- [Work item]: When you find the line with "What Azure permissions" among the records below, reproduce it and each line after it exactly, ending with the line with "Pearl Abyss: Massive".

- [Data supplied]:
——
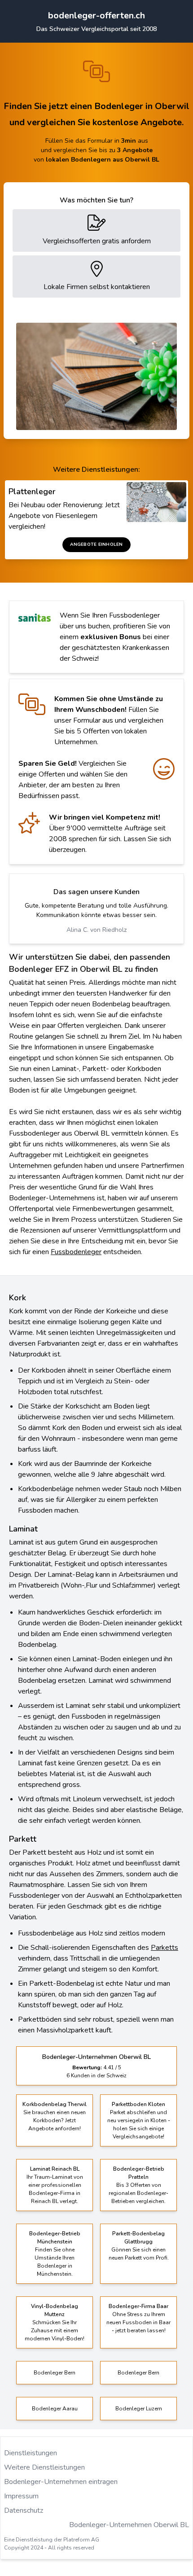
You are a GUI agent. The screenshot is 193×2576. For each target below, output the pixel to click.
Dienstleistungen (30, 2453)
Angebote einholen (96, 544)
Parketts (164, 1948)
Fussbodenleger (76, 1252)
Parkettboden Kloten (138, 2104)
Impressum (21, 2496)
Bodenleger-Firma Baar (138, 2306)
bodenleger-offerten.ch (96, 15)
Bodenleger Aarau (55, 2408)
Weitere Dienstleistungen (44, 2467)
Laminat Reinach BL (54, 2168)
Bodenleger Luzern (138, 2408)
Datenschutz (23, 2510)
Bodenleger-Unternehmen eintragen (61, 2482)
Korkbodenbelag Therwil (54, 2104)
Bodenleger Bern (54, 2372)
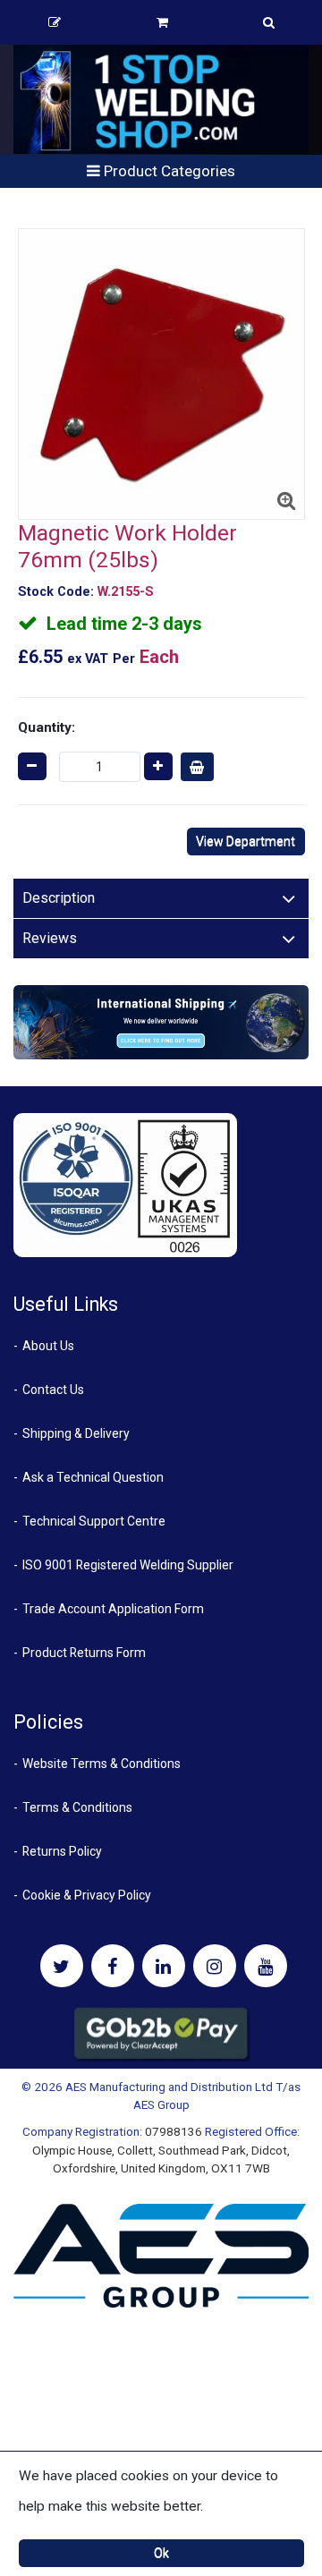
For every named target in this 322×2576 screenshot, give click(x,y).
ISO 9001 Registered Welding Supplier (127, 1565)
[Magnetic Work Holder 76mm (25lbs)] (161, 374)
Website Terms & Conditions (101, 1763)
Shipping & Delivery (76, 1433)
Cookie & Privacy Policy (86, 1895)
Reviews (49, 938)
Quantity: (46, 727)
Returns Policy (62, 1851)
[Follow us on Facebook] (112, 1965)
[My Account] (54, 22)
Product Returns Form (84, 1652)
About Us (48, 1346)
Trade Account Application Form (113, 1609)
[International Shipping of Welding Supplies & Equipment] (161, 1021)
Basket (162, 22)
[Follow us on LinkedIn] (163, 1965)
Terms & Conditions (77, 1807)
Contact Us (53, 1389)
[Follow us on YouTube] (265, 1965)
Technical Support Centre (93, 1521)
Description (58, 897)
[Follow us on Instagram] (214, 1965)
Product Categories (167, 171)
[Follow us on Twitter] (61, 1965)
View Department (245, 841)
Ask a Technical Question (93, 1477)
——
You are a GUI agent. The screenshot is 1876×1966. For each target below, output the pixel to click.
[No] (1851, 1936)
——
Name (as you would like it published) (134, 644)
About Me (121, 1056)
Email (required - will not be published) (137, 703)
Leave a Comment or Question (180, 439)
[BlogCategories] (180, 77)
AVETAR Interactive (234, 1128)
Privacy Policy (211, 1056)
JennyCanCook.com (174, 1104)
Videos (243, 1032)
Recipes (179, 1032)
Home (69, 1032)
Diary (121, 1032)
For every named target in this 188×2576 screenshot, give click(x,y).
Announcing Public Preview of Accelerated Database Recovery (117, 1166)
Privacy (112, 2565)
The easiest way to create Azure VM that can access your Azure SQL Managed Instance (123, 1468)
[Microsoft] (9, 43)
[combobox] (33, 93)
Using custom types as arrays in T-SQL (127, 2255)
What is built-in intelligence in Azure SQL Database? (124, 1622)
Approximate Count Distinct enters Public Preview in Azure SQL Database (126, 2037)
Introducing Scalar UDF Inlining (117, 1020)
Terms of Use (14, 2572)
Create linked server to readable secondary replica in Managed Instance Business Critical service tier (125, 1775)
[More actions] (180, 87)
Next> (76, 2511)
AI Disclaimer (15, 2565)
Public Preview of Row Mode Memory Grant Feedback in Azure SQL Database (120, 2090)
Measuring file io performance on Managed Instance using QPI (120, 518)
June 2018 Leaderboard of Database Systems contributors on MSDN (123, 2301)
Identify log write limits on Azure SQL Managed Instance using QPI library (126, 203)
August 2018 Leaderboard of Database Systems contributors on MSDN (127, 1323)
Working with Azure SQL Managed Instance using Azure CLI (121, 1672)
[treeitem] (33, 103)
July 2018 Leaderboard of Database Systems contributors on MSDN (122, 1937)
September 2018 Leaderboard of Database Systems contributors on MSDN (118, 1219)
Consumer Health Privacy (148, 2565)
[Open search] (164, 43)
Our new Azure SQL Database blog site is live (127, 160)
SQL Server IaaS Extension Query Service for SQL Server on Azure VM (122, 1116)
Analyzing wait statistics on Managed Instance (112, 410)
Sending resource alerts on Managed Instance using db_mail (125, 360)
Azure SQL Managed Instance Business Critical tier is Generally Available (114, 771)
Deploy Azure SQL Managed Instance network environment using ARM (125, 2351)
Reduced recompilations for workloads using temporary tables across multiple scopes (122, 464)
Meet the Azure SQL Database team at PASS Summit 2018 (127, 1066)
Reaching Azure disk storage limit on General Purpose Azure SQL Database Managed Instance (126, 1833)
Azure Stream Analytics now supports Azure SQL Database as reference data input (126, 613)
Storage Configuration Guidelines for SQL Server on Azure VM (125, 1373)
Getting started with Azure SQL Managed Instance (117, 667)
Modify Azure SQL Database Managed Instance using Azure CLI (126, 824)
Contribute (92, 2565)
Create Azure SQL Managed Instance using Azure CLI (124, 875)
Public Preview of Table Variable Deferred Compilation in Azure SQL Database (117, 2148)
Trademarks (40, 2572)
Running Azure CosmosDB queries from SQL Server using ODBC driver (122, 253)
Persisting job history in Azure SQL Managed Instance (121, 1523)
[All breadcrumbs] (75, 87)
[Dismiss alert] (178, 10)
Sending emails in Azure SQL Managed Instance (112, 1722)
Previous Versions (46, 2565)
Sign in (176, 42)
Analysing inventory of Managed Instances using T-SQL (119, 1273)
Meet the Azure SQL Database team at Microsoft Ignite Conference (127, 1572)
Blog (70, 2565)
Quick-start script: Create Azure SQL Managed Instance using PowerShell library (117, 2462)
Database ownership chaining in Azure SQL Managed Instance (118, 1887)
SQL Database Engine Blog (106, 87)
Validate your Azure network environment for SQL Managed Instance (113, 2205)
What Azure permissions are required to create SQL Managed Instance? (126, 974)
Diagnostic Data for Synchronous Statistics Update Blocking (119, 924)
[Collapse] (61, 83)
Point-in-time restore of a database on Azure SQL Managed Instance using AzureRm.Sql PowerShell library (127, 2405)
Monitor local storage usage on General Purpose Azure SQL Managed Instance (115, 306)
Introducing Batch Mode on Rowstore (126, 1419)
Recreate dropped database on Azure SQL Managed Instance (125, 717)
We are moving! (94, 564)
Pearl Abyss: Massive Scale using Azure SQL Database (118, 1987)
——
- [Worked solution]:
What Azure permissions are required to create SQL Managed Instance? (126, 974)
Diagnostic Data for Synchronous Statistics Update Blocking (119, 924)
[Collapse] (61, 83)
Point-in-time restore of a database on Azure SQL Managed Instance using AzureRm.Sql PowerShell library (127, 2405)
Monitor local storage usage on General Purpose Azure SQL Managed Instance (115, 306)
Introducing Batch Mode on Rowstore (126, 1419)
Recreate dropped database on Azure SQL Managed Instance (125, 717)
We are moving! (94, 564)
Pearl Abyss: Massive Scale using Azure SQL Database (118, 1987)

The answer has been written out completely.